Colostomia: l’irrigazione intestinale transtomale

Gli individui sottoposti a colostomia sono costretti a collegare allo stoma, creato per l'eliminazione delle feci, una sacca di raccolta apposita.

Per qualche paziente colostomizzato, la sacca per la raccolta delle feci rappresenta una vera e propria scomodità e preferisce ricorrere a un metodo alternativo, noto come irrigazione intestinale transtomale.
Questo particolare rimedio consiste sostanzialmente nell'immettere, attraverso lo stoma, dell'acqua, la quale induce le feci a fuoriuscire dallo stoma stesso.
Allo stoma, bisogna ovviamente applicare una custodia impermeabile che serve a raccogliere le feci che il flusso d'acqua raccoglie e trasporta all'esterno.
Una volta che l'intestino si è svuotato, la strumentazione viene tolta.
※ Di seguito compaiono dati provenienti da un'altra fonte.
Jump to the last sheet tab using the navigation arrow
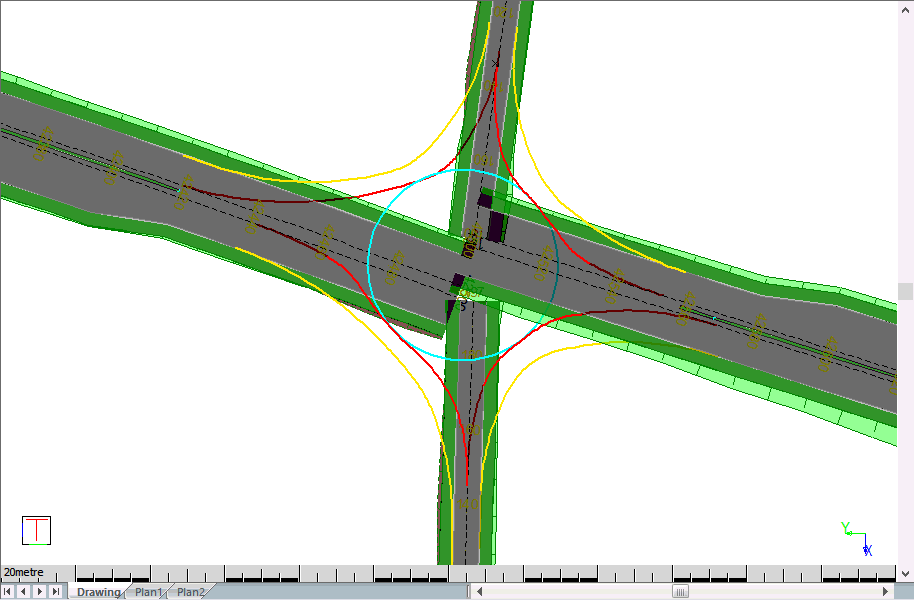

Per certi aspetti, l'irrigazione intestinale transtomale è nettamente più comoda della classica sacca per la raccolta delle feci. Tuttavia, presenta alcune limitazioni che la rendono inadeguata per certe persone: va, infatti, eseguita ogni giorno alla stessa ora e ciò è inadatto per chi svolge determinate attività lavorative e non riesce a regolarizzare la propria vita.
 

Inoltre, tra gli svantaggi, bisogna considerare anche il tempo per la sua esecuzione, che è di circa 45-60 minuti.